Weather Dampens U.S. Job Growth; Unemployment Rate Dives to 4.5 Percent

Meltdown The Moment

U.S. job growth slowed sharply in March amid continued layoffs in the retail sector, but a drop in the unemployment rate to a near 10-year low of 4.5 percent suggested labor market strength remained intact.

Nonfarm payrolls increased by 98,000 jobs last month, the fewest since last May, the Labor Department said on Friday.

Job gains, which had exceeded 200,000 in January and February, were also held back by a slowdown in hiring at construction sites, factories and leisure and hospitality businesses, which had been boosted by unusually warm temperatures earlier in the year.

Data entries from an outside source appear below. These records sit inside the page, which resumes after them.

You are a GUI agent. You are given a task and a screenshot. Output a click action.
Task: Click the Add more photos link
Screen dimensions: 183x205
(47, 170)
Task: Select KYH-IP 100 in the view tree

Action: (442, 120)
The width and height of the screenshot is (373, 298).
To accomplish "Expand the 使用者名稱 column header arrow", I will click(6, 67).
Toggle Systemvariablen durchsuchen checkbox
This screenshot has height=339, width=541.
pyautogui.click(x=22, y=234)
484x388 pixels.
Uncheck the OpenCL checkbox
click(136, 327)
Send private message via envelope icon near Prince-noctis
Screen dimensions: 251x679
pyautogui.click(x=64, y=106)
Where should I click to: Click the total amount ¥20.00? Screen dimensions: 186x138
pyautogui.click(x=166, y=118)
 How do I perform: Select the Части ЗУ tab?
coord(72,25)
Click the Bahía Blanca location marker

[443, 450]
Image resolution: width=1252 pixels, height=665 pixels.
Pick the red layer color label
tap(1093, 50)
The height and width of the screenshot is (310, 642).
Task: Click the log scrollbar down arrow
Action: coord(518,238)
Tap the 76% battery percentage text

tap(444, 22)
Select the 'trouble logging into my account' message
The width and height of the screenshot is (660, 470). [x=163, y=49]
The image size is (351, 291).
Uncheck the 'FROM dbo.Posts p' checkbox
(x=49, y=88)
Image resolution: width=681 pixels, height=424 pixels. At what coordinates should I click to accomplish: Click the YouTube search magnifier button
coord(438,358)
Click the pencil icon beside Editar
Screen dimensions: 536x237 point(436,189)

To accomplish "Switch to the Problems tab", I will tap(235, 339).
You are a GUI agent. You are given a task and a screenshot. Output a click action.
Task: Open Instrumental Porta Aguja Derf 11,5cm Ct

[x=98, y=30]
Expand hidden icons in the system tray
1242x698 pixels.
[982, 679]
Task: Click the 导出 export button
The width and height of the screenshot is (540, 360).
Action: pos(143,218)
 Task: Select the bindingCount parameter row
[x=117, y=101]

In March, temperatures dropped and a storm lashed the Northeast, and economists said bad weather accounted for the stepdown in hiring. The two-tenths of a percentage point drop in the unemployment rate from 4.7 percent in February took it to its lowest level since May 2007.

"We are not worried about the health of the labor market," said Harm Bandholz, chief U.S. economist at UniCredit Research in New York. "After unusually mild conditions had boostedemployment gains during the past few months, we now witnessed a payback, as temperatures normalized and a snowstorm hit some parts of the country."

While the bigger establishment survey showed fewer jobs created last month, the smaller and more volatile survey of households showed employment increased 472,000. The economy needs to create 75,000 to 100,000 jobs per month to keep up with growth in the working-age population.

The labor market is expected to hit full employment this year. Economists polled by Reuters had forecast payrolls increasing 180,000 last month and the unemployment rate unchanged at 4.7 percent.

The dollar was trading higher against a basket of currencies, while prices for U.S. Treasuries rose.

JOB GROWTH STILL STRONG

Job growth averaged 178,000 per month in the first quarter. That suggests an apparent slowdown in gross domestic product growth to around a 1.0 percent annualized pace in the first three months of the year is temporary. The economy grew at a 2.1 percent rate in the fourth quarter.

Average hourly earnings increased 5 cents or 0.2 percent in March after rising 0.3 percent in February. That lowered the year-on-year increase in wages to 2.7 percent.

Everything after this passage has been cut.